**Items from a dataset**
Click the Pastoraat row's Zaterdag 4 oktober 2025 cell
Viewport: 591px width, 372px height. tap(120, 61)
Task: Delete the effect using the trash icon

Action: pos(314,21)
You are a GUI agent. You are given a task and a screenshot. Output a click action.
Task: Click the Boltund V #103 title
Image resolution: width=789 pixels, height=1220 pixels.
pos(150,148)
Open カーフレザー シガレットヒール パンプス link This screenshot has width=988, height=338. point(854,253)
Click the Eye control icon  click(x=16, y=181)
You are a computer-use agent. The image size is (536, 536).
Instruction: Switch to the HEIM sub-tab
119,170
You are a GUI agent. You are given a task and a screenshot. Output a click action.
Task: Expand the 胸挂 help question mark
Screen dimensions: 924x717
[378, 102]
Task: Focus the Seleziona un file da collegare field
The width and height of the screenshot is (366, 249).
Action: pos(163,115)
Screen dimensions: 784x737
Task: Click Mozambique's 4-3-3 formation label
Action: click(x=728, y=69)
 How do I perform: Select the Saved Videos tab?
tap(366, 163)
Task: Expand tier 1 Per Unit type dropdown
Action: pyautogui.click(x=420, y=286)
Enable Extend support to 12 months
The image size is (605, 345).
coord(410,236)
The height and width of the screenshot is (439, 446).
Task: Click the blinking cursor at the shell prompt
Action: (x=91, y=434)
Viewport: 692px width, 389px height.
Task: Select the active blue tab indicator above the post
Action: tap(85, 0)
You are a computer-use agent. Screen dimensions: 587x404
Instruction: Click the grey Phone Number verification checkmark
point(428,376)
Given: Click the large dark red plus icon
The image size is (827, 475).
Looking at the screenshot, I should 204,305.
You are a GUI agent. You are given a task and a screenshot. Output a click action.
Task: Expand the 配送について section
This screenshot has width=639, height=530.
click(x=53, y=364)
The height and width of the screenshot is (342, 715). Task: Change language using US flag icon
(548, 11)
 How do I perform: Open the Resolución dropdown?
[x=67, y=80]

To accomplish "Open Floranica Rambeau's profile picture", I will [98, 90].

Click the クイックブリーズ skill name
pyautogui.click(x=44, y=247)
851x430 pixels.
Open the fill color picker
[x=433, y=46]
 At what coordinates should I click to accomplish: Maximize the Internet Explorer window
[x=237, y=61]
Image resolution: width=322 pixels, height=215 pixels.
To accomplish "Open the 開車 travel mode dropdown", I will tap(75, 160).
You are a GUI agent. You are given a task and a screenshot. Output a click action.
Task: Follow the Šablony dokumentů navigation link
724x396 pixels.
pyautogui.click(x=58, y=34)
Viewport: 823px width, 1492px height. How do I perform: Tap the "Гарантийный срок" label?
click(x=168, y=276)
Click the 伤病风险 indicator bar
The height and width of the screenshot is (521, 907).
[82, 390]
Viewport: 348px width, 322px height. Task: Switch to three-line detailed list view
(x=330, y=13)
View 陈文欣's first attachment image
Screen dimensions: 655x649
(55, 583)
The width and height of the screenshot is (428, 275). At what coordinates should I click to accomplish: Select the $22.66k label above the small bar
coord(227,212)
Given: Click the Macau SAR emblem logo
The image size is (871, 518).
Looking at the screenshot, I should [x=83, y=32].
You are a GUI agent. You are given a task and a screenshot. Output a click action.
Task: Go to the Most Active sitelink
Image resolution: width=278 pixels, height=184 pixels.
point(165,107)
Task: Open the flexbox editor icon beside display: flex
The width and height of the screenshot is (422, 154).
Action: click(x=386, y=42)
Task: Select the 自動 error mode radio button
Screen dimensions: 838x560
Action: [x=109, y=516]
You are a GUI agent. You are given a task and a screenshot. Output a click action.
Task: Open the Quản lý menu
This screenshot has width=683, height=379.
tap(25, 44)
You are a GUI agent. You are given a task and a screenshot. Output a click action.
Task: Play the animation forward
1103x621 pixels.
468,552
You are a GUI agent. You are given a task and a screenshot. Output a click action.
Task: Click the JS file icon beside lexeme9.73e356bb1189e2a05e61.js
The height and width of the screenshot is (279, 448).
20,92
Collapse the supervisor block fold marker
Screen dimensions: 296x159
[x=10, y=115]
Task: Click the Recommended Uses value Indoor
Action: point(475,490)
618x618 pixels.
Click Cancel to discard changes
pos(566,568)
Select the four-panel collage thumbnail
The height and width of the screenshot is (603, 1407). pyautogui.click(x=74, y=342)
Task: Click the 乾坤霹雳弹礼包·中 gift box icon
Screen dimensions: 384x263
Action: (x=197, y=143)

**Exercise objective**
Reproduce every record that appears above, keeping the wording exact.

**Solution to this exercise**
Click the Pastoraat row's Zaterdag 4 oktober 2025 cell
Viewport: 591px width, 372px height. tap(120, 61)
Task: Delete the effect using the trash icon

Action: pos(314,21)
You are a GUI agent. You are given a task and a screenshot. Output a click action.
Task: Click the Boltund V #103 title
Image resolution: width=789 pixels, height=1220 pixels.
pos(150,148)
Open カーフレザー シガレットヒール パンプス link This screenshot has width=988, height=338. point(854,253)
Click the Eye control icon  click(x=16, y=181)
You are a computer-use agent. The image size is (536, 536).
Instruction: Switch to the HEIM sub-tab
119,170
You are a GUI agent. You are given a task and a screenshot. Output a click action.
Task: Expand the 胸挂 help question mark
Screen dimensions: 924x717
[378, 102]
Task: Focus the Seleziona un file da collegare field
The width and height of the screenshot is (366, 249).
Action: pos(163,115)
Screen dimensions: 784x737
Task: Click Mozambique's 4-3-3 formation label
Action: click(x=728, y=69)
 How do I perform: Select the Saved Videos tab?
tap(366, 163)
Task: Expand tier 1 Per Unit type dropdown
Action: pyautogui.click(x=420, y=286)
Enable Extend support to 12 months
The image size is (605, 345).
coord(410,236)
The height and width of the screenshot is (439, 446).
Task: Click the blinking cursor at the shell prompt
Action: (x=91, y=434)
Viewport: 692px width, 389px height.
Task: Select the active blue tab indicator above the post
Action: tap(85, 0)
You are a computer-use agent. Screen dimensions: 587x404
Instruction: Click the grey Phone Number verification checkmark
point(428,376)
Given: Click the large dark red plus icon
The image size is (827, 475).
Looking at the screenshot, I should 204,305.
You are a GUI agent. You are given a task and a screenshot. Output a click action.
Task: Expand the 配送について section
This screenshot has width=639, height=530.
click(x=53, y=364)
The height and width of the screenshot is (342, 715). Task: Change language using US flag icon
(548, 11)
 How do I perform: Open the Resolución dropdown?
[x=67, y=80]

To accomplish "Open Floranica Rambeau's profile picture", I will [98, 90].

Click the クイックブリーズ skill name
pyautogui.click(x=44, y=247)
851x430 pixels.
Open the fill color picker
[x=433, y=46]
 At what coordinates should I click to accomplish: Maximize the Internet Explorer window
[x=237, y=61]
Image resolution: width=322 pixels, height=215 pixels.
To accomplish "Open the 開車 travel mode dropdown", I will tap(75, 160).
You are a GUI agent. You are given a task and a screenshot. Output a click action.
Task: Follow the Šablony dokumentů navigation link
724x396 pixels.
pyautogui.click(x=58, y=34)
Viewport: 823px width, 1492px height. How do I perform: Tap the "Гарантийный срок" label?
click(x=168, y=276)
Click the 伤病风险 indicator bar
The height and width of the screenshot is (521, 907).
[82, 390]
Viewport: 348px width, 322px height. Task: Switch to three-line detailed list view
(x=330, y=13)
View 陈文欣's first attachment image
Screen dimensions: 655x649
(55, 583)
The width and height of the screenshot is (428, 275). At what coordinates should I click to accomplish: Select the $22.66k label above the small bar
coord(227,212)
Given: Click the Macau SAR emblem logo
The image size is (871, 518).
Looking at the screenshot, I should [x=83, y=32].
You are a GUI agent. You are given a task and a screenshot. Output a click action.
Task: Go to the Most Active sitelink
Image resolution: width=278 pixels, height=184 pixels.
point(165,107)
Task: Open the flexbox editor icon beside display: flex
The width and height of the screenshot is (422, 154).
Action: click(x=386, y=42)
Task: Select the 自動 error mode radio button
Screen dimensions: 838x560
Action: [x=109, y=516]
You are a GUI agent. You are given a task and a screenshot. Output a click action.
Task: Open the Quản lý menu
This screenshot has width=683, height=379.
tap(25, 44)
You are a GUI agent. You are given a task and a screenshot. Output a click action.
Task: Play the animation forward
1103x621 pixels.
468,552
You are a GUI agent. You are given a task and a screenshot. Output a click action.
Task: Click the JS file icon beside lexeme9.73e356bb1189e2a05e61.js
The height and width of the screenshot is (279, 448).
20,92
Collapse the supervisor block fold marker
Screen dimensions: 296x159
[x=10, y=115]
Task: Click the Recommended Uses value Indoor
Action: point(475,490)
618x618 pixels.
Click Cancel to discard changes
pos(566,568)
Select the four-panel collage thumbnail
The height and width of the screenshot is (603, 1407). pyautogui.click(x=74, y=342)
Task: Click the 乾坤霹雳弹礼包·中 gift box icon
Screen dimensions: 384x263
Action: (x=197, y=143)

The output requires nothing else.